The shells will be placed on tidelands located at Jamestown S’Klallam Tribal Tidelands on about 2 acres of current restoration area and 1 acre of new restoration area to expand the Olympia oyster population in Sequim Bay.
“We figured this was a great project that we could get done in one year,” Clallam County Habitat Biologist Rebecca Mahan told Clallam County commissioners at their Jan. 9 work session. “So we are going to be bringing in some substrate to add to the Sequim Bay area in hopes that we get more improvement on the Olympia oysters. They did take a big hit during that heat dome.”
Clallam County will receive $96,650 in Congressionally directed spending, formerly called earmarks, through the Northwest Straits Commission via the National Oceanic and Atmospheric Administration.
Jefferson County will receive $118,000 for its oyster restoration project that started in 2013 with one-half acre in Discovery Bay near a stable but small population of Olympia oysters and now consists of three parcels. Volunteers spread empty shells on a quarter acre of nearby tide flats in August 2014.
“Olympia oysters (Ostrea lurida) are ecosystem engineers, forming complex carpets of overlapping shell that provides hiding places and feeding opportunities for a diverse community of nearshore species,” according to the Jefferson County Marine Resource Committee website.
Larvae released from the nearby population settled on those shells in 2015 and 2016. Additional shells were added to the project site in 2016 to replace the shells that the currents and wave action had moved southward. Empty oyster shells were added to a new area nearby in 2019 and in ensuing years.
The Clallam County project will place 200 cubic yards of shells in locations known to be successful for recruitment or ideal habitat, according to a staff memo to county commissioners. The shell placement plan will be based upon six years of population assessments, a three-year recruitment study that illustrates spatially how Olympia oysters have recruited outside of the three existing restoration sites and local knowledge of the site.

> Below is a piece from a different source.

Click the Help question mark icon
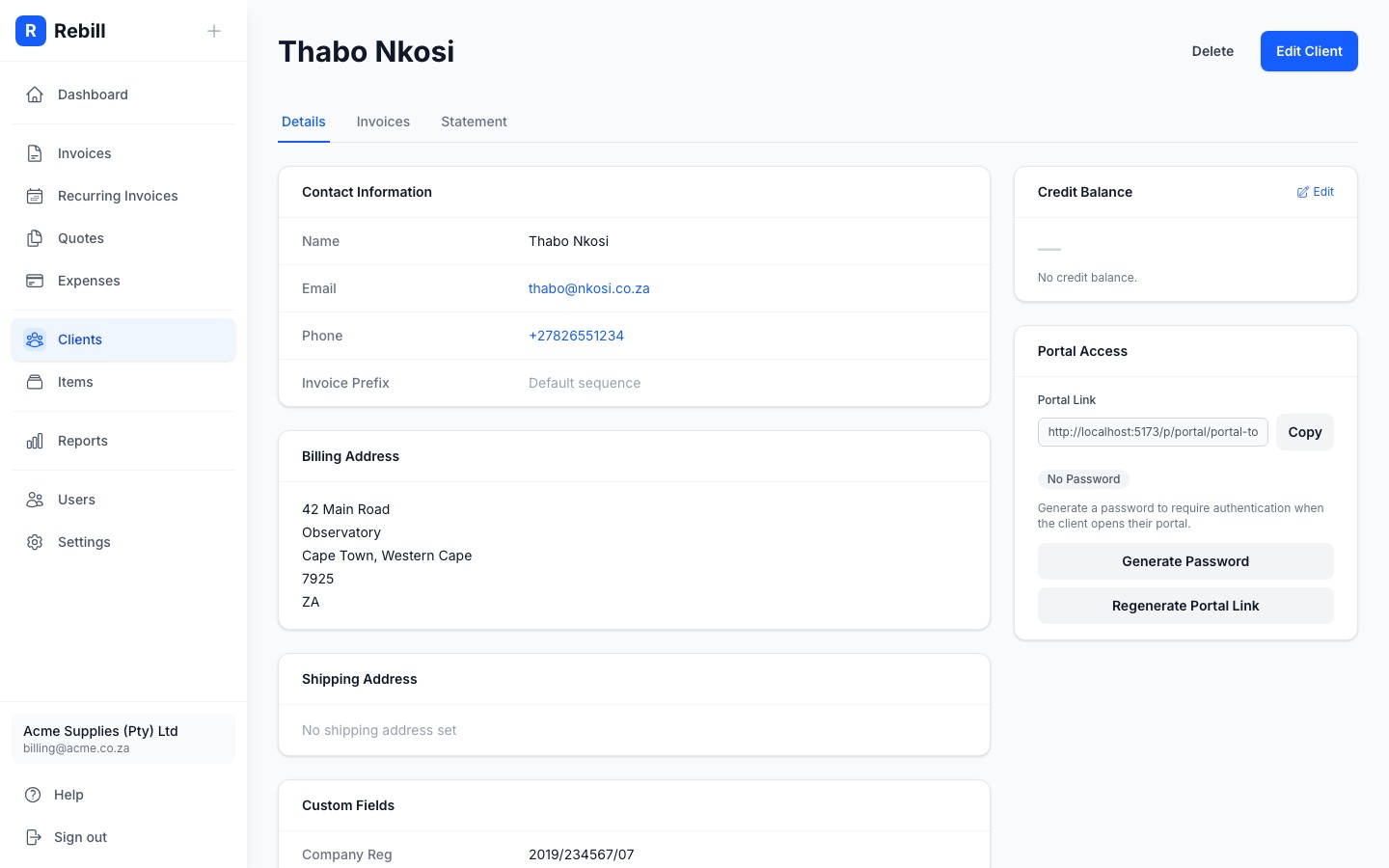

The data will be used to determine where shells will be added outside the three current restoration sites. Empty shells will be transferred onto a landing craft and positioned at predetermined GPS locations. The shell bags will be placed at high tide so they can be accessed at low tide for spreading by hand. Then the area will be monitored to see if the project works.
Mahan said any oyster shells can be used, but these will be Olympia oyster shells harvested from along Hood Canal and trucked to the areas to be shoveled into the water.

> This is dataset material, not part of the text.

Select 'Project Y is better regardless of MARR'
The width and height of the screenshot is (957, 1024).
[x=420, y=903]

Mahan said baby oysters need some place to adhere in order to grow, and oyster shells are the best substrate.
“And Sequim Bay, as we know, has seen lots of human-led changes over the centuries,” Mahan said. “And so, it’s just kind of bringing back that substrate that was there.

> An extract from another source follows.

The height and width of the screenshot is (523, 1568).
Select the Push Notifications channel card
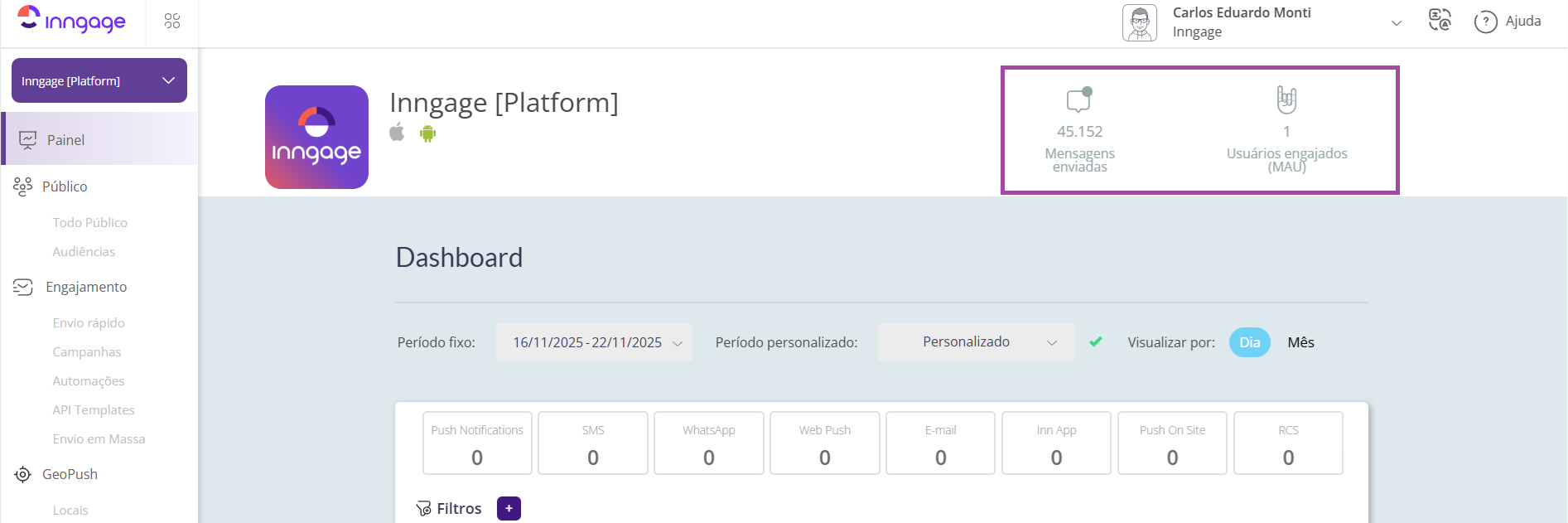point(477,443)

“And then trying to figure out, “Where do these guys want to settle? We have a couple new spots,” she said.
Clallam County Commissioner Mark Ozias said: “This sounds like an interesting project and one that, later on in the year when we have our annual (Marine Resources Committee) update, I’m looking forward to hearing a little bit more about it.”
“It sounds like a fun research project to do afterwards,” Clallam County Commissioner Mike French said.
“It will be great to look at the recruitment over time and see if it actually works,” Mahan said.
The Olympia oyster is the only native oyster from British Columbia to Baja California. Due to habitat loss and overharvesting, their populations are a fraction of what they once were prior to the arrival of settlers in the mid-1800s.